Can a fairy tale really be reimagined as a story of male empowerment?

Why not? I think of a fairy story as a malleable plot, waiting to be given meaning by its current author. All the stable boys who triumphantly carry out difficult tasks in order to marry a princess could be seen as empowering their gender—but also, depending on the storyteller, their class or their race. My father was interested in male empowerment; I'm not. Our stories are very different.

As both your parents are writers, were there high literary standards for fairy tale reading when you were a child?

We read the Arthur Lang colored fairy tale collections over and over, along with classics like Peter Pan. One of my earliest memories is being terrified by my father's lively rendition of Beowulf, so the standards do seem to have been high.

Growing up, did you prefer the darker versions of stories like Beauty and the Beast or the "we don't want to frighten the children" adaptations?

Darker!
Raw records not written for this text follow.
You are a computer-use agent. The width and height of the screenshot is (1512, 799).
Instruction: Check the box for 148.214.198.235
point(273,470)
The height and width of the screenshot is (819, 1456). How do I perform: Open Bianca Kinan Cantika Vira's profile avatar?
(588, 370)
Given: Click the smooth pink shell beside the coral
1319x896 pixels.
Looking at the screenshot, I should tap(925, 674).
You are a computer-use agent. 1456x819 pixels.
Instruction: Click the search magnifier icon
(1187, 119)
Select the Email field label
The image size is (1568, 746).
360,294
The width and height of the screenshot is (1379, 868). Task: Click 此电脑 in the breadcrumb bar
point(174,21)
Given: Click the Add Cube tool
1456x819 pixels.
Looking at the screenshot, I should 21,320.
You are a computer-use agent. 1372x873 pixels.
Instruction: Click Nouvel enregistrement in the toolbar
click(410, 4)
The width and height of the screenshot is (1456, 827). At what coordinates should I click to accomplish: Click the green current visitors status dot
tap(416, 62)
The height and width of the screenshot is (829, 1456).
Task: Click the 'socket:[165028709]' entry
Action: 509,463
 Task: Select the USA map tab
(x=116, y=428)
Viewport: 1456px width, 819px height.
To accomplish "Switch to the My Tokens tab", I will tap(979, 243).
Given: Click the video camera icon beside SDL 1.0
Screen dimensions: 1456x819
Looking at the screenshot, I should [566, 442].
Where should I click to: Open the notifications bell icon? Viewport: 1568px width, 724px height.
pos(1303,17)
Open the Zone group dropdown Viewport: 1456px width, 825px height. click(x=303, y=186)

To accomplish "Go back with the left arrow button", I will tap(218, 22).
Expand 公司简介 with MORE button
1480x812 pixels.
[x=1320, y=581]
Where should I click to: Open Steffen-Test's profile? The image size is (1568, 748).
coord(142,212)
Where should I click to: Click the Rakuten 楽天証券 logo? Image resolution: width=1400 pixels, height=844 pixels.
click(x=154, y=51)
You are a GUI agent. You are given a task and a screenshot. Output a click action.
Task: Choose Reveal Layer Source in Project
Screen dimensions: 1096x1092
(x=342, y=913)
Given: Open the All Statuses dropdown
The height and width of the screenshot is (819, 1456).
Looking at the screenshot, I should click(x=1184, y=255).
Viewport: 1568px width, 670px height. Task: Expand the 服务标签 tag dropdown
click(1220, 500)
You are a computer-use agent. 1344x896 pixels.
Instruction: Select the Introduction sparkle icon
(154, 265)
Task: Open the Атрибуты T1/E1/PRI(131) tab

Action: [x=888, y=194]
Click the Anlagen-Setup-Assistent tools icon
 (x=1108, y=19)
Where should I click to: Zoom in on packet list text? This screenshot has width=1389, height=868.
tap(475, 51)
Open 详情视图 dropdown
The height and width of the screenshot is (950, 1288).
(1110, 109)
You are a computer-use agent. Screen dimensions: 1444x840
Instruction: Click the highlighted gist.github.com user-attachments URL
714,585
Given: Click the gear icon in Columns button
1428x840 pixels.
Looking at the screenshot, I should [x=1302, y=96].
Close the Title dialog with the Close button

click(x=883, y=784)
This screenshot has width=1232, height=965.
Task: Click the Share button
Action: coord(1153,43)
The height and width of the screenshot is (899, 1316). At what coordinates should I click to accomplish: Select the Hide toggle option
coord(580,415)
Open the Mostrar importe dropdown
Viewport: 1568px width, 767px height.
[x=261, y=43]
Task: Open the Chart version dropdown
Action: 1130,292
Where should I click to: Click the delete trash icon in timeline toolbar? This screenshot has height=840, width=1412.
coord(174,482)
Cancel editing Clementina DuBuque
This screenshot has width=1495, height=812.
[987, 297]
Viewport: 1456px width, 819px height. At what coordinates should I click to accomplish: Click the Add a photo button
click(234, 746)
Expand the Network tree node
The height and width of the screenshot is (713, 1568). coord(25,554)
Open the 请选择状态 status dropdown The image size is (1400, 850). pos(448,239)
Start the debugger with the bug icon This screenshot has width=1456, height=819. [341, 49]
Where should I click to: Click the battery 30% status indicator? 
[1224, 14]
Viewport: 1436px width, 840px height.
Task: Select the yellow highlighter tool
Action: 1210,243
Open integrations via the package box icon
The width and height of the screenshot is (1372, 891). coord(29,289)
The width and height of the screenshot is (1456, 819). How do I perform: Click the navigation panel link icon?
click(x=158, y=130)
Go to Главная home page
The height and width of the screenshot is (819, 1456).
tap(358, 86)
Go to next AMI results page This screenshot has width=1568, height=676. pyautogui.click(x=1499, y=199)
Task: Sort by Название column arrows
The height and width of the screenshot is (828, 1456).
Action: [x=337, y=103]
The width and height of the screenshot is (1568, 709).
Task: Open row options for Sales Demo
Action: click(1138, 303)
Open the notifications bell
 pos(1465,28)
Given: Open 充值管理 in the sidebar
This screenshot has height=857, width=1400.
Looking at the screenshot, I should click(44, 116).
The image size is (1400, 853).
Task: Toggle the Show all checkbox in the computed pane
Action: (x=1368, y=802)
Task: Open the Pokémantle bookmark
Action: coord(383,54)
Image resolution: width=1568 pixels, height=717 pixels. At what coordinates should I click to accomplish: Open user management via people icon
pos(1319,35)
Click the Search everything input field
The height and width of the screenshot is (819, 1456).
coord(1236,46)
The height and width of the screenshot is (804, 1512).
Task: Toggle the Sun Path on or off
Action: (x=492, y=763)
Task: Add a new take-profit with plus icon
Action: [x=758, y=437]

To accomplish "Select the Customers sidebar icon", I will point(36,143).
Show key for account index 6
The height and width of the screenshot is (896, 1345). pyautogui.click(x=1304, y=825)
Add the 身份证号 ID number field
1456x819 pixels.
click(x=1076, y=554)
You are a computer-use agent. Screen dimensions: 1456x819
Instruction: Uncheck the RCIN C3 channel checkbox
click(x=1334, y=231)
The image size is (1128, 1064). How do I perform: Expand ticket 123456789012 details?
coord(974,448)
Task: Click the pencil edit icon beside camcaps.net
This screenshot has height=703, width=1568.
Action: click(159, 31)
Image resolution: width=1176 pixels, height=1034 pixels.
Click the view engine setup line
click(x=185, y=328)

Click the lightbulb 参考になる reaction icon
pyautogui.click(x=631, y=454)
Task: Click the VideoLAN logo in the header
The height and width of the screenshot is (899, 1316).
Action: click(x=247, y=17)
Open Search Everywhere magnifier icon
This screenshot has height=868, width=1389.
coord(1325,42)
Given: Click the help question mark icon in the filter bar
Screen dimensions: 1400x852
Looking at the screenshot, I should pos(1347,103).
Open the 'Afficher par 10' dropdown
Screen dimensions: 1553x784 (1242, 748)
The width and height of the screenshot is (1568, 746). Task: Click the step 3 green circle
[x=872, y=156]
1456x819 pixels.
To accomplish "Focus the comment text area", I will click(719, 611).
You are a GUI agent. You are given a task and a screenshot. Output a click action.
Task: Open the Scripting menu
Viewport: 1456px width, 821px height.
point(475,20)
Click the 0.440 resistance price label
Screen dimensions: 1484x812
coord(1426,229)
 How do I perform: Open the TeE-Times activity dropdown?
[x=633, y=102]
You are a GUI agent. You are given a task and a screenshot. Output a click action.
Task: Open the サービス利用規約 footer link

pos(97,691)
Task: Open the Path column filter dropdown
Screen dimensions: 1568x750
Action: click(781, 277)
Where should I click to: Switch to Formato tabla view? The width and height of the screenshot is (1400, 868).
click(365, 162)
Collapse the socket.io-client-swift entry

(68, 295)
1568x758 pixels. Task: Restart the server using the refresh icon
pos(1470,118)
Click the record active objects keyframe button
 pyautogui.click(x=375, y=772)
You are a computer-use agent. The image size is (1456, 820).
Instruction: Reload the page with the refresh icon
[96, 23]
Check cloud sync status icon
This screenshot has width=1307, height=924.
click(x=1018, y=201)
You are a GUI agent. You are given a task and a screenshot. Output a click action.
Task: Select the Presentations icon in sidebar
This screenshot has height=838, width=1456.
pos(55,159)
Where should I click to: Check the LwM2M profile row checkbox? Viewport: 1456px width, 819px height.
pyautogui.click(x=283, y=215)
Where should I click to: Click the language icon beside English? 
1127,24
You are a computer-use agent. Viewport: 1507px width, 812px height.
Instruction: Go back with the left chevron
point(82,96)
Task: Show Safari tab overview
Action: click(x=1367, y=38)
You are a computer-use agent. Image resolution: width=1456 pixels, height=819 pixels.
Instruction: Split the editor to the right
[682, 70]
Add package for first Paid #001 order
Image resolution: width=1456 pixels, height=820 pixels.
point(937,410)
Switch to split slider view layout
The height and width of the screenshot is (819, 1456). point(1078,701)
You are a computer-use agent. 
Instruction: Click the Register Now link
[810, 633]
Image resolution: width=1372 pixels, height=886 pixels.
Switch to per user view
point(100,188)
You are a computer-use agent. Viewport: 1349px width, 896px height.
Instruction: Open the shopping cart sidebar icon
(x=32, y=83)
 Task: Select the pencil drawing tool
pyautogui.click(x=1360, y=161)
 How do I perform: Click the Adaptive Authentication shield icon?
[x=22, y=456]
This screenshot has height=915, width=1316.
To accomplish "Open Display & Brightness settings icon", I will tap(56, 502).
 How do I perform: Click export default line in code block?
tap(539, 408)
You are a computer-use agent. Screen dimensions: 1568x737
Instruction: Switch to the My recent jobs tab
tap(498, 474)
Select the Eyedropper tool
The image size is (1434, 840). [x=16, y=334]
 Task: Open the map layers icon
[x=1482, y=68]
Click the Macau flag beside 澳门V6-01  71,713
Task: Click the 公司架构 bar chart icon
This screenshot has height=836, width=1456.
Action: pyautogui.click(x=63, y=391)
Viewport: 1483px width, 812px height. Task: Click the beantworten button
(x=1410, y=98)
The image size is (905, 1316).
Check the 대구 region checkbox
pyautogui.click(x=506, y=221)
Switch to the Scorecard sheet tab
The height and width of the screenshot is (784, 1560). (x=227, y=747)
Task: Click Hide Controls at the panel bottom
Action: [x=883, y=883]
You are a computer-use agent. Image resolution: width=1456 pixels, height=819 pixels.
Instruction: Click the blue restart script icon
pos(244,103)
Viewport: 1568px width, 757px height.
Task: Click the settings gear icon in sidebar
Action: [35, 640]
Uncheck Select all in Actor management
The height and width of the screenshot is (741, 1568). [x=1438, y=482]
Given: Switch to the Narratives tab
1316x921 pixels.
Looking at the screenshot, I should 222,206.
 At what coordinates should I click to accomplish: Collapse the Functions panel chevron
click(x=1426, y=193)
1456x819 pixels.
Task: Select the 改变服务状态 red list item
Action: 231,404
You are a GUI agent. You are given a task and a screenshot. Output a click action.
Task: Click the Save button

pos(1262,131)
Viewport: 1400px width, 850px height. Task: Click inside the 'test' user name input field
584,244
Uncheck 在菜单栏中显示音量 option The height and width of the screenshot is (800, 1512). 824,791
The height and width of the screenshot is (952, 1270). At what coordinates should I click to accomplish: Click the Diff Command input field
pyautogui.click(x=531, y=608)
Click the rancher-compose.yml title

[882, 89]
Children's stories are frank about deeply frightening aspects of life—the people with shining teeth, lurking in dark parts of the forest growing at your back door.

The beast of When Beauty Tamed the Beast is Piers Yelverton, earl of Marchant, a brilliant, lame, and impossible to get along with doctor. Can we assume that you're a fan of Hugh Laurie and House?

I do love Hugh Laurie—and the screenwriters of House. What inspired me, thinking of the show, was the idea of a doctor unable to carry out hundreds of tests that House prescribes. I poked around for a doctor with House's brilliance and arrogance, found one who published a book in 1812 lauding his own brilliance, and built a plot around his expertise in scarlet fever.

The story of Dido and Aeneas plays a part in A Kiss at Midnight and When Beauty Tamed the Beast includes references to T.S. Eliot as well as

Shakespeare. Some would consider this heady stuff for fairy tale novels.
I think we underrate the intellectual curiosity of the American public. In my novels, I've included lines of poetry by Shakespeare, Eliot, and Catullus, as well as the 17th-century poet Richard Barnfield and the 18th-century poet Christopher Smart. I've written books inspired by a 1607 play called The Hog Has Lost His Pearl, and the life of Clara Josephine Wieck Schumann, probably the foremost female composer of the 19th century. After every novel I am barraged by readers asking for more information, more lines, more poetry. "Where does Catullus live? I'd like to meet him."

Do you have a short list of must read fairy tales... for adults.

Anything by Neil Gaiman or Michael Chabon.